Surprisingly, the resignation of Ed Woodward, United’s outgoing executive vice-chairman, also irked her. For all the criticism laid on his door, Casey always talked positively about Woodward, who maintained a healthy relationship with her and seemingly had a genuine interest in raising the stature of the women’s team to the same level as their men’s counterpart. His departure was something she was completely unaware of, and that added uncertainty further made things worse.
The behind-the-scenes hardships had left Casey wanting to quit much earlier than she eventually did. Any other promises or changes the club could pledge were too late. After building the team from the ground up and bringing them right at the precipice of top-flight success, she decided to call it a day in Manchester.

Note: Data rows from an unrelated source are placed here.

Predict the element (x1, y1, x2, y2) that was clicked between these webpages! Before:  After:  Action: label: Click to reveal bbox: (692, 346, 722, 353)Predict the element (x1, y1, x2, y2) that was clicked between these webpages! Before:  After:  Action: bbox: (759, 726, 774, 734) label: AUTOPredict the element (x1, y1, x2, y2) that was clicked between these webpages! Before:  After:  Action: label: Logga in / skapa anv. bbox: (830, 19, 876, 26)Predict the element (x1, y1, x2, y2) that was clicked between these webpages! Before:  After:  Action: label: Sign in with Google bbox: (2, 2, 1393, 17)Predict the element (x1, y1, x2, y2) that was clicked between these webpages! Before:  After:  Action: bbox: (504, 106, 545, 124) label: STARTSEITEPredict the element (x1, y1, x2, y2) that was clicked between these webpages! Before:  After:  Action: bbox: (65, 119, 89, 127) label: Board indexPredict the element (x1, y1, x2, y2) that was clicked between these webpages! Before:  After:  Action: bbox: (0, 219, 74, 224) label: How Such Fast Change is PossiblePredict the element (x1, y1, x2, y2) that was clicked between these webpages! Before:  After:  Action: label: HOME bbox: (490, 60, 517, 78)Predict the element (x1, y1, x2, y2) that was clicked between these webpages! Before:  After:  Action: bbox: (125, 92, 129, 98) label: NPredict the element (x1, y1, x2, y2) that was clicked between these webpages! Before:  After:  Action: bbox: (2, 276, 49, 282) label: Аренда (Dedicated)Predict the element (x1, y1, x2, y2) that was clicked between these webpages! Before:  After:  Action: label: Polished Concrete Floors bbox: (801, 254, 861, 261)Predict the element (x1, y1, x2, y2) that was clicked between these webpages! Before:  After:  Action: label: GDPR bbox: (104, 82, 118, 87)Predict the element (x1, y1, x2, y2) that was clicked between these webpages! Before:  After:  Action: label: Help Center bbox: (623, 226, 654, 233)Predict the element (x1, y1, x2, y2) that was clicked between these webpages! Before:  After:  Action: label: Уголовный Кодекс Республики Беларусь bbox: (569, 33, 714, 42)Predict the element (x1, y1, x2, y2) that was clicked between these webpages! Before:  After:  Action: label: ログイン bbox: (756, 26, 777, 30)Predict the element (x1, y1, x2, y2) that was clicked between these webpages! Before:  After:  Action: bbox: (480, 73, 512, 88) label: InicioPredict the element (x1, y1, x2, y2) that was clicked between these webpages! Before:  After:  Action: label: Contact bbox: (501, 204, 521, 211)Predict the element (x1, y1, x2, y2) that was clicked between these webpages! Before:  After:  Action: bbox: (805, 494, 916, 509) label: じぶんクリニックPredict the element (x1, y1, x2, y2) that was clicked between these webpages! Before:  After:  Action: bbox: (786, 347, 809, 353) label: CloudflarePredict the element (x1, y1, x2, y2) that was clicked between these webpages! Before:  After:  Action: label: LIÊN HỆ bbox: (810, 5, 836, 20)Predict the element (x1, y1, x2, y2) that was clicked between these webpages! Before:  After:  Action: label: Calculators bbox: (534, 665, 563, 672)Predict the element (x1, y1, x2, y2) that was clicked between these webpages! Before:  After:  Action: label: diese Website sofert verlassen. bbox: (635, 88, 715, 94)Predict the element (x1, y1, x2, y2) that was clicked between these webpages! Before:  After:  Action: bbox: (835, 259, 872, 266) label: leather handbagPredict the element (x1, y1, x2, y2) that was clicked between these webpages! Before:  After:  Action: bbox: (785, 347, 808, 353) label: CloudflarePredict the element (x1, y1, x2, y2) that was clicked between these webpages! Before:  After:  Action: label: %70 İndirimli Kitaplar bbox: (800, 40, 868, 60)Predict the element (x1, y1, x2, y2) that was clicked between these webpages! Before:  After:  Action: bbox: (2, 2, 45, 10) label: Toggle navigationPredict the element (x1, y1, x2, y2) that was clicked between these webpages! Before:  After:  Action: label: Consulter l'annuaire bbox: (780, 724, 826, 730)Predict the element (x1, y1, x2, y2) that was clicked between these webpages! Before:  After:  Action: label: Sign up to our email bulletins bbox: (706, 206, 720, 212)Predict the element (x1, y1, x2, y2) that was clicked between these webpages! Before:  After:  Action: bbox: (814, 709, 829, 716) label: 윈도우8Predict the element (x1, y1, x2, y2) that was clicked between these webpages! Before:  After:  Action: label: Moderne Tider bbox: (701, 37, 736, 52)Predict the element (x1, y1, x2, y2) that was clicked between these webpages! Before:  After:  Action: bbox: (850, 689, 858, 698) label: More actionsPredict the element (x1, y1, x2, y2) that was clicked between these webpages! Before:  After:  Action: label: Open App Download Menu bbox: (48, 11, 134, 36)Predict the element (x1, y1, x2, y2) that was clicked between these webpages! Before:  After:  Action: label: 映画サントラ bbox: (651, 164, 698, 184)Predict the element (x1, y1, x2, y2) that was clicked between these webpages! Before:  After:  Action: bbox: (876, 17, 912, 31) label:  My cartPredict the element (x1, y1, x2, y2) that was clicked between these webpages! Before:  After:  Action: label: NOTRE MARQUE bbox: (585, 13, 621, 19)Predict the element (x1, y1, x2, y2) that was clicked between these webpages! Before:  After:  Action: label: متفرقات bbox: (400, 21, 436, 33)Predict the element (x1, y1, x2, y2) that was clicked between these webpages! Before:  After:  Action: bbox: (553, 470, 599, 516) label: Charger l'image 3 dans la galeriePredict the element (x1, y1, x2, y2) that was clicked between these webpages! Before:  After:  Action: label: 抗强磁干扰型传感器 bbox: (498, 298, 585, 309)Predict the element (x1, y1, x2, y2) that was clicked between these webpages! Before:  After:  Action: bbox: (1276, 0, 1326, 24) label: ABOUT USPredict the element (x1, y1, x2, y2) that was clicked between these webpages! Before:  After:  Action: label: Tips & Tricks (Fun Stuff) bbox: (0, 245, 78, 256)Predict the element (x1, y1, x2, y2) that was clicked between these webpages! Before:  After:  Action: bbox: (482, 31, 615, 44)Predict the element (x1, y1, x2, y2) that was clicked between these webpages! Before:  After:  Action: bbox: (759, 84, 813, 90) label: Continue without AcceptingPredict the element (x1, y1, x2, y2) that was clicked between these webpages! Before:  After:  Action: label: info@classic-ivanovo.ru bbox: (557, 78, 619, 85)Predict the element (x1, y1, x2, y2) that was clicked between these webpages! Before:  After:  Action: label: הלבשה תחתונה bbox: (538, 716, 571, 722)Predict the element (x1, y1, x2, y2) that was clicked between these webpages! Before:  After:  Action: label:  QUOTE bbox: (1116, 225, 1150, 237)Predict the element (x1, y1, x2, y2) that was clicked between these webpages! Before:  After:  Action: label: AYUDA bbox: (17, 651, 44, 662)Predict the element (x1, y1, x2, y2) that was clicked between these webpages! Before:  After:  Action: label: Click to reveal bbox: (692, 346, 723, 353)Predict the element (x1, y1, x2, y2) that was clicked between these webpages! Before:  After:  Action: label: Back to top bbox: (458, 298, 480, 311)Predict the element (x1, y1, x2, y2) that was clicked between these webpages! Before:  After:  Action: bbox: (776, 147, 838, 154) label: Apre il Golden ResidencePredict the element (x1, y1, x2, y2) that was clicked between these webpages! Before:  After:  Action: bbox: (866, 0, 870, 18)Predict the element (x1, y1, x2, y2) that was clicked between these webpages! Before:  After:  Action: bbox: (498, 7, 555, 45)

The club’s failure in properly supporting the women’s team, down to the point where they’re barely provided basic human amenities, is yet another blot on the owners’ long-tarnished reputation at the club, which in the light of past few weeks continues to do them no favours. They had struck gold with Stoney, who shone not only because of her management, but also because of her connection with the community in and around the club. With her departure, many key players at the club are also set to leave, leaving the supporters staring into the wilderness of next season. Having just about threatened the “Big 3” in the league, United now face stagnation, or worse, regression.
As for Casey Stoney herself, her reputation as a manager has soared on the back of her Manchester United tenure. While there are no confirmations yet, there are already reports of offers emerging for her from the US. She is destined to have at least as decorated a career as a manager as she did as a player, but for now, as a United fan, I can all but thank her for her service to the club, apologise on the owners’ behalf for the lack of support, and wish her very best for wherever she goes next.